O grande número de eventos previstos pelo Calendário Oficial de Eventos atende ainda a questionamentos do TCE/RS, o que foi observado também quando instituído o Calendário Oficial de Eventos do exercício de 2019, uma vez que muitos desses eventos já eram executados pelo Município, mas não havia previsão no calendário oficial, o que deveria existir para fins de justificação da despesa.

Faz-se mister mencionar que, embora alguns eventos possam revelar, à primeira vista, vinculação à religiosidade, há outros aspectos jurídicos que também estão envolvidos, como a cultura – e aqui estão presentes os eventos como manifestações populares e até mesmo folclóricas – e o turismo, já que alguns desses eventos atraem milhares de pessoas de outros locais, fomentando a economia e o desenvolvimento local, interesses legítimos à luz da CF/88, da CE/RS e da Lei Orgânica Municipal. Ademais, destaca-se que a fixação do calendário oficial de eventos é medida que se inclui no poder discricionário do Chefe do Executivo, cabendo-lhe privativamente o exame da conveniência e da oportunidade das ações administrativas, assim como a responsabilidade pela regularidade das ações já planejadas.

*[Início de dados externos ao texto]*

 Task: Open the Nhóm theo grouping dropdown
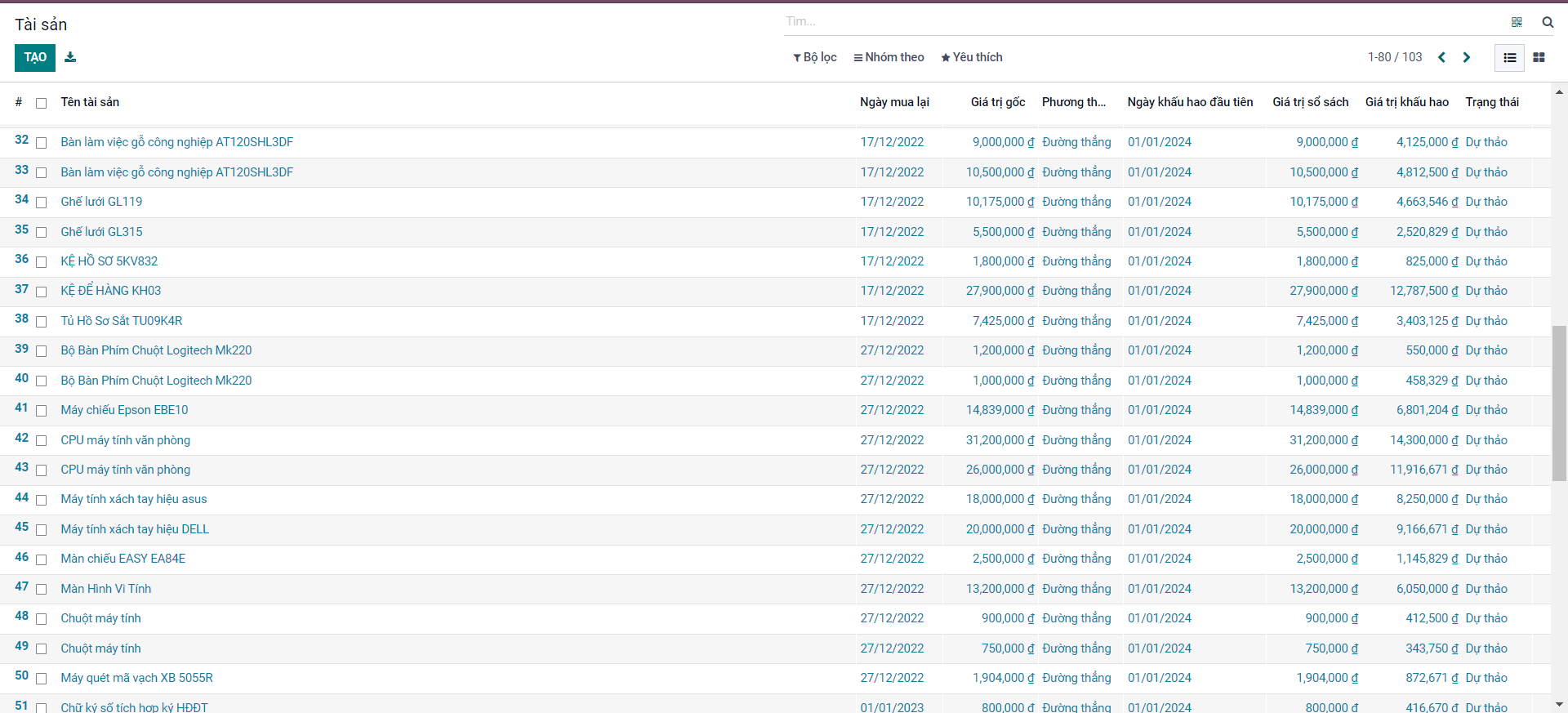click(889, 57)
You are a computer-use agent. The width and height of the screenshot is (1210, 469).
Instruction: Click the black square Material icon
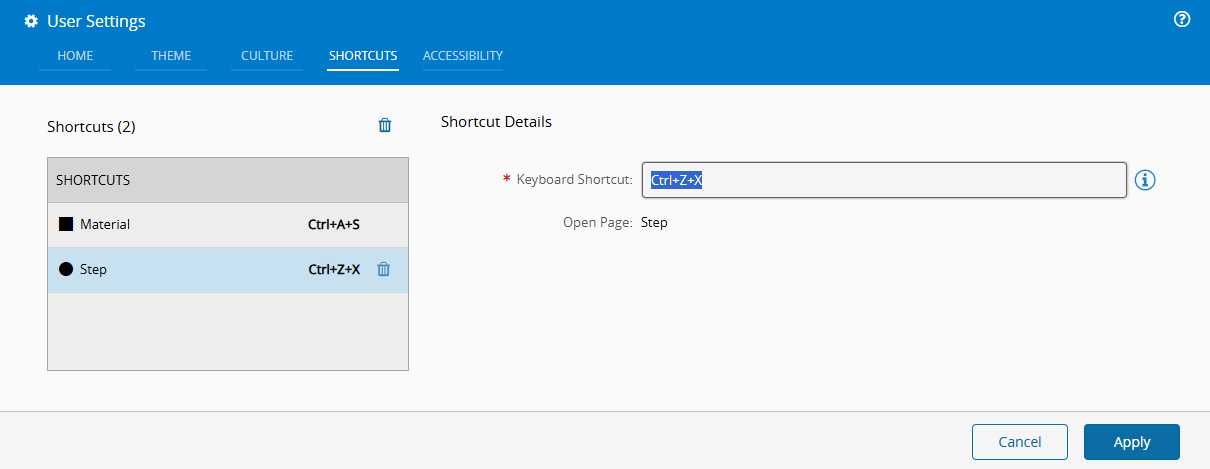[66, 224]
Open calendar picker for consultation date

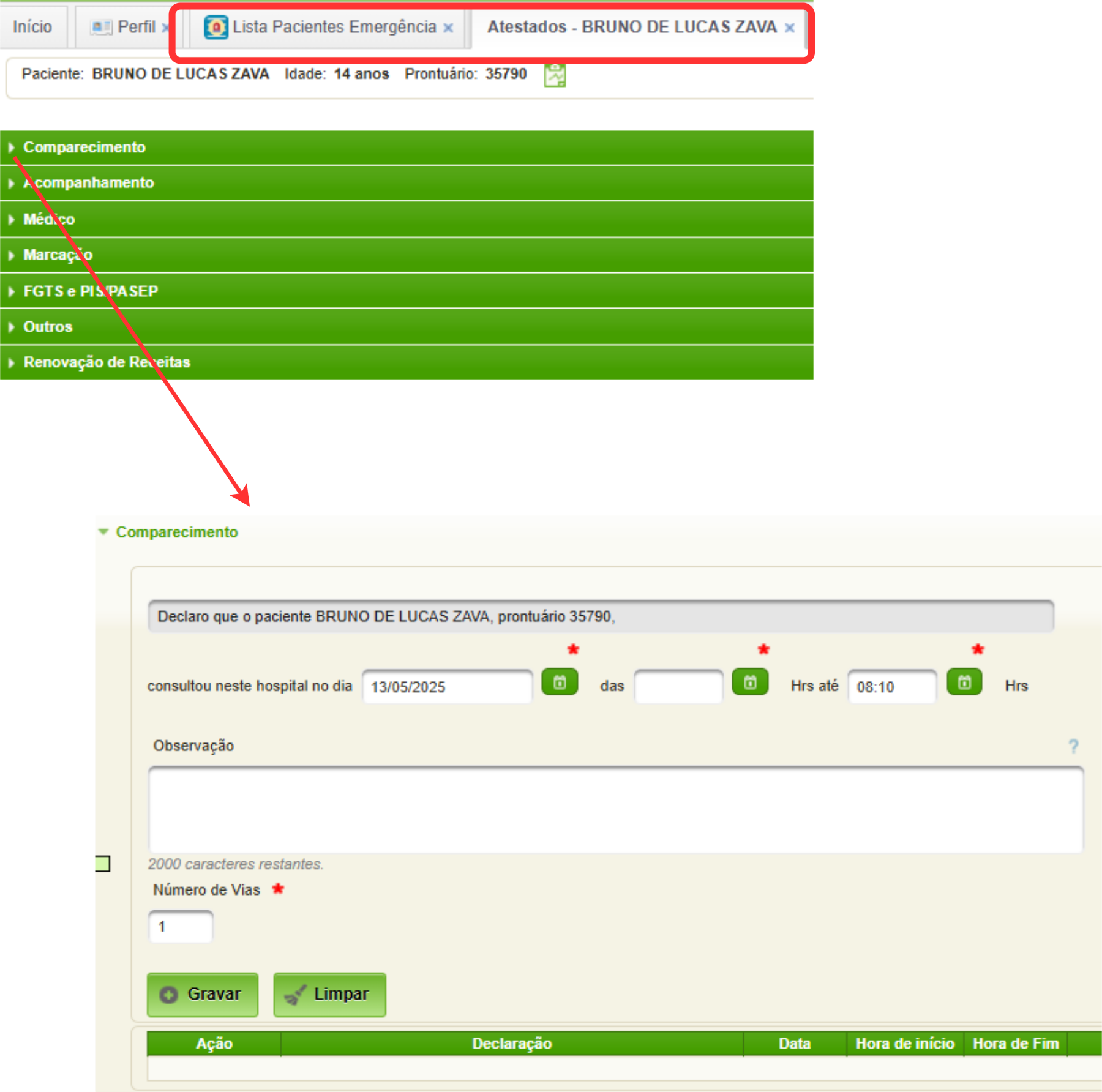[560, 682]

Lapidar a jurisprudência do Tribunal de Justiça de São Paulo quanto à Lei que institui como evento cultural do Município de Suzano o Dia da Bíblia, assentando entendimento por sua constitucionalidade:

AÇÃO DIRETA DE INCONSTITUCIONALIDADE – Lei que institui como evento cultural oficial do município de Suzano o Dia da Bíblia – Ato normativo que cuida de matéria de interesse local – Mera criação de data comemorativa. Constitucionalidade reconhecida. Não ocorrência de vício de iniciativa do projeto de lei por vereador. Norma editada que não estabelece medidas relacionadas à organização da administração pública, nem cria deveres diversos daqueles genéricos ou mesmo despesas extraordinárias. Ação de Inconstitucionalidade julgada improcedente. Por força da Constituição, os municípios foram dotados de autonomia legislativa, que vem consubstanciada na capacidade de legislar sobre assuntos de interesse local, inclusive a fixação de datas comemorativas, e de suplementar a legislação federal e estadual no que couber (art. 30, I e II, da CF). A fixação de datas comemorativas por lei municipal não excede os limites da autonomia legislativa de que foram dotados os municípios. (Ação Direta de Inconstitucionalidade nº 0140772-62.2013.8.26.0000, Órgão Especial do Tribunal de Justiça de São Paulo, Des. Rel. Antonio Carlos Malheiros, j. 23/10/2013).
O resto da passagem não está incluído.